§ **PROBLEM REQUIREMENTS**
Please find the lines in the entries below that contain the word "Завантажити", and copy each one.

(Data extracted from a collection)
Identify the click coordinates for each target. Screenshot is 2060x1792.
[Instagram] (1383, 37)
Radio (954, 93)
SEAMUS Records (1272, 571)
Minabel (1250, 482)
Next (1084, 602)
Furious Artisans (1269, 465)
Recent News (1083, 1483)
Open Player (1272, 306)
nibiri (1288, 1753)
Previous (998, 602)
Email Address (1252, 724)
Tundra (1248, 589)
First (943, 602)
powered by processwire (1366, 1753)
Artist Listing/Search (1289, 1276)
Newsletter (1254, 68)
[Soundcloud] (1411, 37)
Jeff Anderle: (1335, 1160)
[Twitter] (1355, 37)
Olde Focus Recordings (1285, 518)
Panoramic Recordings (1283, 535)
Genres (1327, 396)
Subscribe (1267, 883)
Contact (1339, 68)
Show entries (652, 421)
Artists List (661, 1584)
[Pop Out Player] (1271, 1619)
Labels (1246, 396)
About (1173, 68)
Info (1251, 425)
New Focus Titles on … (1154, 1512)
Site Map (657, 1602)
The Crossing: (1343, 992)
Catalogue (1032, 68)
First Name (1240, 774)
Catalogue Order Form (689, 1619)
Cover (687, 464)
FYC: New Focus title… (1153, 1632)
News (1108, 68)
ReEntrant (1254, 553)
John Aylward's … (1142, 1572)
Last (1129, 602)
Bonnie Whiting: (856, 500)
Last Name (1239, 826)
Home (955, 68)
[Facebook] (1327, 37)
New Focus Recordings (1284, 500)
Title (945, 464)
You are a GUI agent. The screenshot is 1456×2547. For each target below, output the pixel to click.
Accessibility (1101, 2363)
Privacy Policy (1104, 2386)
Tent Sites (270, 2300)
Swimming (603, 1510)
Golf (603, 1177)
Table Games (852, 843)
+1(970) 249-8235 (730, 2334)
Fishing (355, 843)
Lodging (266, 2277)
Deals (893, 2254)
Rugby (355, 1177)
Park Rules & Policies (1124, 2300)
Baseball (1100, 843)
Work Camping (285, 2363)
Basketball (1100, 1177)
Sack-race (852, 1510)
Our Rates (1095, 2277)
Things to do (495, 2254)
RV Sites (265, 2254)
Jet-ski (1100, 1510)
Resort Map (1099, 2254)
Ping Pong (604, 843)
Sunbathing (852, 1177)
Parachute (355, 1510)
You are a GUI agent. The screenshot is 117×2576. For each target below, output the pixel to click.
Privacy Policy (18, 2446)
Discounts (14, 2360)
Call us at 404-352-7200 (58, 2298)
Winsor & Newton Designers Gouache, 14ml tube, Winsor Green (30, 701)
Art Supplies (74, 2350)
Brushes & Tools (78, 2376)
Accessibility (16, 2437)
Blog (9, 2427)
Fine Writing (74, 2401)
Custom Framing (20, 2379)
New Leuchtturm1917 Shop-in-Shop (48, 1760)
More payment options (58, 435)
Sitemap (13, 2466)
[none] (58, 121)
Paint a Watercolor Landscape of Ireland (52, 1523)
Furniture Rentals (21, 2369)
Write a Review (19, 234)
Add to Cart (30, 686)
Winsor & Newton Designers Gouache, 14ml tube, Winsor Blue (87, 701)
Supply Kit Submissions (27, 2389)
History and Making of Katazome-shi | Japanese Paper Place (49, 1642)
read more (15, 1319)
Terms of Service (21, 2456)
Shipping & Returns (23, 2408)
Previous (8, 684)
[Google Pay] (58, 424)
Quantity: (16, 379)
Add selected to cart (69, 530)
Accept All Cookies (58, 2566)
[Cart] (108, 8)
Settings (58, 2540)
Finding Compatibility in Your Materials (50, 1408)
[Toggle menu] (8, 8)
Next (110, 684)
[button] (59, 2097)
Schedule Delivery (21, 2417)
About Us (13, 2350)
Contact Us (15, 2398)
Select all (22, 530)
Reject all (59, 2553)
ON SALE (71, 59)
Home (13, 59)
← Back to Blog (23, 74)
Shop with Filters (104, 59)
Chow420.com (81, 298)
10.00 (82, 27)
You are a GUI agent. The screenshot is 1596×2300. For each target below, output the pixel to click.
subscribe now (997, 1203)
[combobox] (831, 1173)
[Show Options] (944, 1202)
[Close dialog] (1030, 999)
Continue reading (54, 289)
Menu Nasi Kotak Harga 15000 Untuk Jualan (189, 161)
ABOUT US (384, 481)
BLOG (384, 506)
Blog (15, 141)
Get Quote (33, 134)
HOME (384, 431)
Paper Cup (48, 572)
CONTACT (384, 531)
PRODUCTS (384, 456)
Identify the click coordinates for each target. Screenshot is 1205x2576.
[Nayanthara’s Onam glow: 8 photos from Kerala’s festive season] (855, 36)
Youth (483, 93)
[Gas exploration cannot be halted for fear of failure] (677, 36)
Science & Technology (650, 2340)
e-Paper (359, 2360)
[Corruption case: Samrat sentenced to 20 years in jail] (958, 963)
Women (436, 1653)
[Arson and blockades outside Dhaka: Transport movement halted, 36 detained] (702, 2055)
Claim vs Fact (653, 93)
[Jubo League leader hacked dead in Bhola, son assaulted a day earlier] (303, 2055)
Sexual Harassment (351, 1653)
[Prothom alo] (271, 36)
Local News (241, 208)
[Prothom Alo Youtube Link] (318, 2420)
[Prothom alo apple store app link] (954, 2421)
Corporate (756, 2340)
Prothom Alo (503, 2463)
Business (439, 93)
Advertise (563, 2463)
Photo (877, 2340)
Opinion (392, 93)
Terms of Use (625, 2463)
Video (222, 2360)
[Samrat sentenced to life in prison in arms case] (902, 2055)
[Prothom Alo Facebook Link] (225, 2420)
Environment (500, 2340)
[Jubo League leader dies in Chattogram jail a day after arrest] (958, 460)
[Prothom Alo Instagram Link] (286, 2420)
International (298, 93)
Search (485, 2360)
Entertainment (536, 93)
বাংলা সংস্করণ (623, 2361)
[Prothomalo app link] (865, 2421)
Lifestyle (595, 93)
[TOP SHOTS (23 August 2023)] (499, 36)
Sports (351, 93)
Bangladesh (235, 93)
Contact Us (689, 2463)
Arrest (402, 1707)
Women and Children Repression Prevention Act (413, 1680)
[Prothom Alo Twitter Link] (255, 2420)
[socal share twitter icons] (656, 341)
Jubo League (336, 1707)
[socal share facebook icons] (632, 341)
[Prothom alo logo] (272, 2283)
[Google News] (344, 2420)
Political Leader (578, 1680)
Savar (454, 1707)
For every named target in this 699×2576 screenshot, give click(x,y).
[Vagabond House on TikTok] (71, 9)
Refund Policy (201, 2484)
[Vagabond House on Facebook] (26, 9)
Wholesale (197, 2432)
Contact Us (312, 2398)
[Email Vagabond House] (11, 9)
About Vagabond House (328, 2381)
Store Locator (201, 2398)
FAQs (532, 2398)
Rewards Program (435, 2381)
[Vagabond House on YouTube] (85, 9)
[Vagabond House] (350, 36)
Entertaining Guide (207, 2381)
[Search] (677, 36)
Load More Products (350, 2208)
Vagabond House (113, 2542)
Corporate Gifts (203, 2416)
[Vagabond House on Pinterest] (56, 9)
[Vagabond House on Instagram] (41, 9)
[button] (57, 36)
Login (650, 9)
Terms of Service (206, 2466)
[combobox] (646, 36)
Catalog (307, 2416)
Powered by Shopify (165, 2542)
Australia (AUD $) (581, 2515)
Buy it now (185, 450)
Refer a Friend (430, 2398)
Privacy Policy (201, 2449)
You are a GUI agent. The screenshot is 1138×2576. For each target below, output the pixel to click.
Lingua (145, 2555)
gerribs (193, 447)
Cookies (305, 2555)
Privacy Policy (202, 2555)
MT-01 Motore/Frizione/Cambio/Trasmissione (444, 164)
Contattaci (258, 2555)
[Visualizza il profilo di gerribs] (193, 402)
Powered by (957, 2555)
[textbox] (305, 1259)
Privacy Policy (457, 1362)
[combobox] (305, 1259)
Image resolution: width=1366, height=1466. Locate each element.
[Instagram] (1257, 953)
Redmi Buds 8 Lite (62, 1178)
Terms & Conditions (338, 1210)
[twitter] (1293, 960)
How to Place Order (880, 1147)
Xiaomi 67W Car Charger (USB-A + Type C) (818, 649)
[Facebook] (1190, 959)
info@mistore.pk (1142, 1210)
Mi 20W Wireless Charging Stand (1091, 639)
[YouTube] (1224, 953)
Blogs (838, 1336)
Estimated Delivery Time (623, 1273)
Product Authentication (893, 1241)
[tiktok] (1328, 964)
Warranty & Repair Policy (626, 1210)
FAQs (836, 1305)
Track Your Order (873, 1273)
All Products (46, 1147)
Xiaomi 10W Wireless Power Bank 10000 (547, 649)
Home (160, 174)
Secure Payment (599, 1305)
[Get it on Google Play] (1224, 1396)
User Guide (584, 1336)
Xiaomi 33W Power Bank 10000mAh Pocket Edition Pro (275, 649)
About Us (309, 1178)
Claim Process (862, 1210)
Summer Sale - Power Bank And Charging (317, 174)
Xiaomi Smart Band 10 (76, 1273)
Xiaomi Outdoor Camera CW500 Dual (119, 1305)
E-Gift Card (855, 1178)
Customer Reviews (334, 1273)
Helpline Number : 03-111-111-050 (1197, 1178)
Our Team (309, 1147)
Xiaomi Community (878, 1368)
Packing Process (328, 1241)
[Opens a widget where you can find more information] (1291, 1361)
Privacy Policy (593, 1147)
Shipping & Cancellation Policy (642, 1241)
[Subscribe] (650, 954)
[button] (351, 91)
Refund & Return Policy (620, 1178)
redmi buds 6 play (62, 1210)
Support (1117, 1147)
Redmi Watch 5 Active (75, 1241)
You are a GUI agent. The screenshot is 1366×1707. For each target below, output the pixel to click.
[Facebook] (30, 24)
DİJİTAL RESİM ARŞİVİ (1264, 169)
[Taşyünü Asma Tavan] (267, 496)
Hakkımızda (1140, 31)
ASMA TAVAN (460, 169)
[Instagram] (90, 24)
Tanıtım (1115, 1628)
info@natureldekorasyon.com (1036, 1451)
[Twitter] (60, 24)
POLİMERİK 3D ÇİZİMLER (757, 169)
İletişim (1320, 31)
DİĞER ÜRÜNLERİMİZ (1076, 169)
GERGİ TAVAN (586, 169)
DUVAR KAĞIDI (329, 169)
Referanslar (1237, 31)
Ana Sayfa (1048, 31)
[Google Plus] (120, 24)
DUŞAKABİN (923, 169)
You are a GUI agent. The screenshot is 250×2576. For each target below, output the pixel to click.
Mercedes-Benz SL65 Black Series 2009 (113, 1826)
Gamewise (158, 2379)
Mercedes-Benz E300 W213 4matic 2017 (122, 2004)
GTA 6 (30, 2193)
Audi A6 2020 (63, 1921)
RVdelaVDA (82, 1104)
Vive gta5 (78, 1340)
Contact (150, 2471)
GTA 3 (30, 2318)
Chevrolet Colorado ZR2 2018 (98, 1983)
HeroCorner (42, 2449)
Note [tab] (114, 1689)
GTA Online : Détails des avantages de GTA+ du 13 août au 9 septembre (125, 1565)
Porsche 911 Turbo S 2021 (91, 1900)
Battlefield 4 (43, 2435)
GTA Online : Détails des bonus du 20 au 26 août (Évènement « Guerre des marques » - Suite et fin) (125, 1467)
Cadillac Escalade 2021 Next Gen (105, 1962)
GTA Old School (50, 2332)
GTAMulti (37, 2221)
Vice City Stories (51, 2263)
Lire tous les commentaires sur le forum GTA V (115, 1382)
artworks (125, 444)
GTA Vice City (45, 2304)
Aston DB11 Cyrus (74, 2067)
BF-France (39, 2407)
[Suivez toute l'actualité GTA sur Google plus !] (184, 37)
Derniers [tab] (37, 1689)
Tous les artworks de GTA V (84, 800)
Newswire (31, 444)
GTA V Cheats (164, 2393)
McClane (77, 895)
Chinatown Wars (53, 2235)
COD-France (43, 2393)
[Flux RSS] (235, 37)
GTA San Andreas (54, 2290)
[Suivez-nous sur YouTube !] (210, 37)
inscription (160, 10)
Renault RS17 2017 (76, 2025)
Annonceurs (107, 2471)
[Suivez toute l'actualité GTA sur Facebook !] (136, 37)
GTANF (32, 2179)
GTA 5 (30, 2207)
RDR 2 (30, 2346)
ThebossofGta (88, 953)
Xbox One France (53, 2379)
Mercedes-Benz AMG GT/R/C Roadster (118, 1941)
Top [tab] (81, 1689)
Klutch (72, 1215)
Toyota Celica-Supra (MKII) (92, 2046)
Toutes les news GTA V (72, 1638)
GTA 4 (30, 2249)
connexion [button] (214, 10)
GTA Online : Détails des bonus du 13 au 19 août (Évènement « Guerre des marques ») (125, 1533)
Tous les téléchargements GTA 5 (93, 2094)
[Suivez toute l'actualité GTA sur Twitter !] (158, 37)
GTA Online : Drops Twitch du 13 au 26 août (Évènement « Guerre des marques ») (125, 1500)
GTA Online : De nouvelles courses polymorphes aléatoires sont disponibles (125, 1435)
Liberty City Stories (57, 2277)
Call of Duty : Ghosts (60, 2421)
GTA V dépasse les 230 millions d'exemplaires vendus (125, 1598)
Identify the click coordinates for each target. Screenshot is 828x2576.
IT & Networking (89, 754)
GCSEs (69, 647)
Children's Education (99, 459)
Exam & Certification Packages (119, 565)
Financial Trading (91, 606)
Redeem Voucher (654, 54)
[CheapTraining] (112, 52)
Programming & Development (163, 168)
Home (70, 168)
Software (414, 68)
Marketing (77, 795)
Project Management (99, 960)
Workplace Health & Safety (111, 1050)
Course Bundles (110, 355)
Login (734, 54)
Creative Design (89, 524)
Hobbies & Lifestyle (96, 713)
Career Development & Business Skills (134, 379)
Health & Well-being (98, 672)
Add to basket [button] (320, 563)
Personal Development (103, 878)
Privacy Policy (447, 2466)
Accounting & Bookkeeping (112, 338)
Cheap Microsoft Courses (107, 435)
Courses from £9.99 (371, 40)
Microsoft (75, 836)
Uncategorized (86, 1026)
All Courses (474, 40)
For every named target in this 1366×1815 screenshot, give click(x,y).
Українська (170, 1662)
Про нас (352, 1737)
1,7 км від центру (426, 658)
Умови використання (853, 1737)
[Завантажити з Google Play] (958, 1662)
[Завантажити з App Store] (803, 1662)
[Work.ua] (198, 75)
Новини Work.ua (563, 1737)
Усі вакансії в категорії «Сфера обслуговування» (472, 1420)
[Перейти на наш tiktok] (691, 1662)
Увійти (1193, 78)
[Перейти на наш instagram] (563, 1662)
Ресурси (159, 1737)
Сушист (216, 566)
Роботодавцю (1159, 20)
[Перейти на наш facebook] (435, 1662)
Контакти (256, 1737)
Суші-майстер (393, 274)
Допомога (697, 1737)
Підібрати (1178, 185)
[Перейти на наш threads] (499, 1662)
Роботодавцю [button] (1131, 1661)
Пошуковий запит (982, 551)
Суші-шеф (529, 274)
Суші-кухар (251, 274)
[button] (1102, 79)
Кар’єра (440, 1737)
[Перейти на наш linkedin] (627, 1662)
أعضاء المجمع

§ **SOLUTION TO THIS EXERCISE**
[Завантажити з Google Play] (958, 1662)
[Завантажити з App Store] (803, 1662)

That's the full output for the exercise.